──────── BEREITGESTELLTER TEXT
Ist Ihnen das Internet auch verleidet? Mir schon. Das heisst, ich muss zugeben, das Internet ist genial, wenn man etwas suchen will. Will man aber etwas finden, ist es nahezu unbrauchbar.
Vielleicht müsste man bei Google zuerst einen vierzehntägigen Kurs machen, wie man verhindern kann, dass auf ein Stichwort zwar 4.4 Millionen Treffer angezeigt werden, die ersten 1.2 Millionen Treffer aber nutzlos sind. Klar, wenn ich eingebe „Ameise mit zwei hellgrünen Pantöffelchen“, dann kommen nur wenige Treffer, aber dieses Thema interessiert mich nur selten. Ich habe sogar etwas gefunden zum Stichwort „Ins Gläsli furzen“.
Letzthin war das Internet mir aber eine grosse Hilfe. Ich suchte nach einem Text und den Noten eines alten Hits. Ich fand ihn tatsächlich und suchte nach einem Buch, in welchem das Stück abgedruckt ist. Ich fand es wirklich, das Titelblatt kam mir seltsam bekannt vor und ich dachte plötzlich: Das Buch habe ich doch! Ich fand es in meinem Büchergestell.
Das war faszinierend: Mit Hilfe des weltweiten Internets fand ich, per Google-Hupf, nach Durchforsten von Millionen von Webseiten das Buch, welches bei mir zu Hause stand.
────────────────
──────── ANGEZEIGTE DATEN
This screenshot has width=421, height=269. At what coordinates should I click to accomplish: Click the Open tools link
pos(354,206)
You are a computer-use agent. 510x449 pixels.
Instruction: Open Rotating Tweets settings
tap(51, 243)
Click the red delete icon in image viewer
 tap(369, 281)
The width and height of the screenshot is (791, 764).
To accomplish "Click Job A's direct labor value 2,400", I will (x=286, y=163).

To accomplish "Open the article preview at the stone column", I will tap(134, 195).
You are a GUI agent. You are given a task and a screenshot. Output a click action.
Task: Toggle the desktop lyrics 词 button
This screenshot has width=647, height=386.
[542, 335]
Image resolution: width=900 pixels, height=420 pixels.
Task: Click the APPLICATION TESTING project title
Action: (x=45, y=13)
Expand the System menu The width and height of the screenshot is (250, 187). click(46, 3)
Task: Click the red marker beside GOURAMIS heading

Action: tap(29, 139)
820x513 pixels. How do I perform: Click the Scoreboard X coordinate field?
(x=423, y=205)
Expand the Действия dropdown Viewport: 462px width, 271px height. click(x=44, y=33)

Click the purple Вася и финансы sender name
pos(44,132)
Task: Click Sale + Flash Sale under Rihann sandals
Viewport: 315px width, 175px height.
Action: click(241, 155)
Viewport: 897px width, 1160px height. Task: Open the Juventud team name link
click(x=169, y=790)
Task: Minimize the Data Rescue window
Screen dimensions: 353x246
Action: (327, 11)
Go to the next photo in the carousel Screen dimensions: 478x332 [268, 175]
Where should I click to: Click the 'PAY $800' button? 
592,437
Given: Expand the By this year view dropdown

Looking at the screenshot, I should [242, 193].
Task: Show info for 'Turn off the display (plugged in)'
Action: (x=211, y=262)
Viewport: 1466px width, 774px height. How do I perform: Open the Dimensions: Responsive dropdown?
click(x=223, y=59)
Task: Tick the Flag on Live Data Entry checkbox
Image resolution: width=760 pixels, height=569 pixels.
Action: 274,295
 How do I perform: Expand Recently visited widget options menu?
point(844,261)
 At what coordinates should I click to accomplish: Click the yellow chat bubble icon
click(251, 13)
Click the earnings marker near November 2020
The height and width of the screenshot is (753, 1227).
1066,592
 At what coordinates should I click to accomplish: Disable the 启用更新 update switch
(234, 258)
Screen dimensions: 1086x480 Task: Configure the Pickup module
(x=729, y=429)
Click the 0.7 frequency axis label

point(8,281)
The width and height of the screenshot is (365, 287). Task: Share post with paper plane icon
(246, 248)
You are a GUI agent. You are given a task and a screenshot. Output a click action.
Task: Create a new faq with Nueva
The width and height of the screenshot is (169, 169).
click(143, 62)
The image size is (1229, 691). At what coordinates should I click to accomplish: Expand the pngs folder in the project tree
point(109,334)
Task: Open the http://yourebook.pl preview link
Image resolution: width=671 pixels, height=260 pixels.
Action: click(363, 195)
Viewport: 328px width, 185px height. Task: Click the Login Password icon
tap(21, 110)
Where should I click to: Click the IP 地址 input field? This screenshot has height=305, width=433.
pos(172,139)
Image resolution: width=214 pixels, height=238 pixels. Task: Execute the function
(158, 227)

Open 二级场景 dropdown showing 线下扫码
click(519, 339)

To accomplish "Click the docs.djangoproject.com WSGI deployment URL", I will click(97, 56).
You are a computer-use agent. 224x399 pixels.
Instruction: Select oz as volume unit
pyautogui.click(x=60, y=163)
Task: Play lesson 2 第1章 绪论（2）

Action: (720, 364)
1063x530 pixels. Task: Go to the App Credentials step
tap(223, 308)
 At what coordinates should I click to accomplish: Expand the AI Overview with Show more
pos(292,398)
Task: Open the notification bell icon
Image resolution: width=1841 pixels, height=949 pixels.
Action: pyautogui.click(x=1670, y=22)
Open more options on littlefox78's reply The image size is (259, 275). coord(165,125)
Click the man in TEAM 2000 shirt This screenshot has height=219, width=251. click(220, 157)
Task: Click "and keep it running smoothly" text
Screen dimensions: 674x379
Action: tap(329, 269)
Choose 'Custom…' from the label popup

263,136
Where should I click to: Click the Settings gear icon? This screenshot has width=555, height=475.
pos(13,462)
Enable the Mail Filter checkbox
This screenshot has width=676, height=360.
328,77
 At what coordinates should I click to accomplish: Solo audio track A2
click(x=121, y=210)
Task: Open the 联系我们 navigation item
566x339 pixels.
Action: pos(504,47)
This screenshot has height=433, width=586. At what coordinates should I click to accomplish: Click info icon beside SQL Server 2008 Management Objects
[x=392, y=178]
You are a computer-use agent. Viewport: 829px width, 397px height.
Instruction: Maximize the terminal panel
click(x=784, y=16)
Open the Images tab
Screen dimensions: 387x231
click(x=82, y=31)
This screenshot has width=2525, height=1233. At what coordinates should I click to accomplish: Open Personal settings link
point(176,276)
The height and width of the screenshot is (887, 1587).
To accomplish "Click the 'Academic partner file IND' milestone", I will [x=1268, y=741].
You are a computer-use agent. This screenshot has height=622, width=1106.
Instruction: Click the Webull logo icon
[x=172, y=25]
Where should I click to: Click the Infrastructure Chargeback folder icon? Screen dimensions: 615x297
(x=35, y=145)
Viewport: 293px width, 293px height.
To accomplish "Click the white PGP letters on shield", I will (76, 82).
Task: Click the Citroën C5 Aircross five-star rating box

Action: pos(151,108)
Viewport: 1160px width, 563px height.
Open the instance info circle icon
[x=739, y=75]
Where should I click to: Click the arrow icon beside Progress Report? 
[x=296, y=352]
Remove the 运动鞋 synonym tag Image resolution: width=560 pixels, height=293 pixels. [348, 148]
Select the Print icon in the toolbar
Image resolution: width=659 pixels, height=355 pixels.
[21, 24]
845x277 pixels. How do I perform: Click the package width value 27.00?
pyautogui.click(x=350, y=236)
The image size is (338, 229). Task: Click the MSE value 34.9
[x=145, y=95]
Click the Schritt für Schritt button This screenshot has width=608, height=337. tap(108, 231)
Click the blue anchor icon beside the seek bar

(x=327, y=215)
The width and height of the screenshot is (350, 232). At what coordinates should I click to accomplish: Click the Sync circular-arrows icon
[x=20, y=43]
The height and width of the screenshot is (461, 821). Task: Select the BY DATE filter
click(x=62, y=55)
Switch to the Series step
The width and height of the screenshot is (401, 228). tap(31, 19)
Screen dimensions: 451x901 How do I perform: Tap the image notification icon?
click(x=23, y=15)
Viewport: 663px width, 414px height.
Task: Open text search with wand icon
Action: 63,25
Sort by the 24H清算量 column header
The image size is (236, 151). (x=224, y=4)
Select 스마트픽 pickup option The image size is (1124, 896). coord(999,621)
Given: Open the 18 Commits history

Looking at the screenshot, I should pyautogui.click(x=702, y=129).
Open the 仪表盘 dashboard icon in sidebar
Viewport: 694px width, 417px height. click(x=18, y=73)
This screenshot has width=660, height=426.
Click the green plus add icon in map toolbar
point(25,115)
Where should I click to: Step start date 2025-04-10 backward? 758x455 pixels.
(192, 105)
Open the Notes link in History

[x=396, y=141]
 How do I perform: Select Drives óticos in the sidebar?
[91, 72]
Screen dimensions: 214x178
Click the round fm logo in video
────────────────
Führen Sie den Text über die Suche im Internet im selben Stil nach seinem letzten Satz fort.

**ERGEBNIS:**
Oder wir stellen unser Profil weltweit ins Netz und merken dann nach einem Jahr, dass von all den Milliarden Usern sich definitiv für uns doch keine Sau interessiert.
Wir haben auf Fratzebook 1’267 Freunde, von denen aber auch gar keiner zu unserer Beerdigung kommen wird. Wir arbeiten jeden Tag eine Stunde an unserem Profil im Netz, und gleichzeitig haben wir persönlich immer weniger Profil.
Wohlverstanden, ich finde diese neuen Möglichkeiten nicht schlecht, sie bringen aber nicht grundsätzlich mehr Lebensqualität und man darf sie nicht allzu ernst nehmen.
Was man aber dringend ernst nehmen müsste, ist die Tatsache, dass das Internet eine Art tolerierter, rechtsfreier Raum ist. Das wundert mich schon lange. Da schauen wir alle zu und sind nicht fähig, irgendwelche Grenzen zu setzen. Und dieser rechtsfreie Raum ist problemlos zugänglich für Kinder.
Wir stellen ihnen ein Internet vor die Nase, das zur Hälfte aus Schrott und zu einem Viertel aus Schweinereien besteht. Wir lassen es einfach laufen und checken nicht, dass die Kinder, ohne böse Absicht, da mit zwei Klicks von einem herzigen „Häschen mit Rüebli“ zu einem „Hasen mit einem gewaltigen Rüebli“ kommen können.
Ich fordere keineswegs eine strikte Zensur, aber einfach zuschauen und laufen lassen, das ist nicht Freiheit, sondern Feigheit.
Das wird auch auf längere Sicht eine Abstumpfung erzeugen, die uns noch grosse Probleme bereiten wird.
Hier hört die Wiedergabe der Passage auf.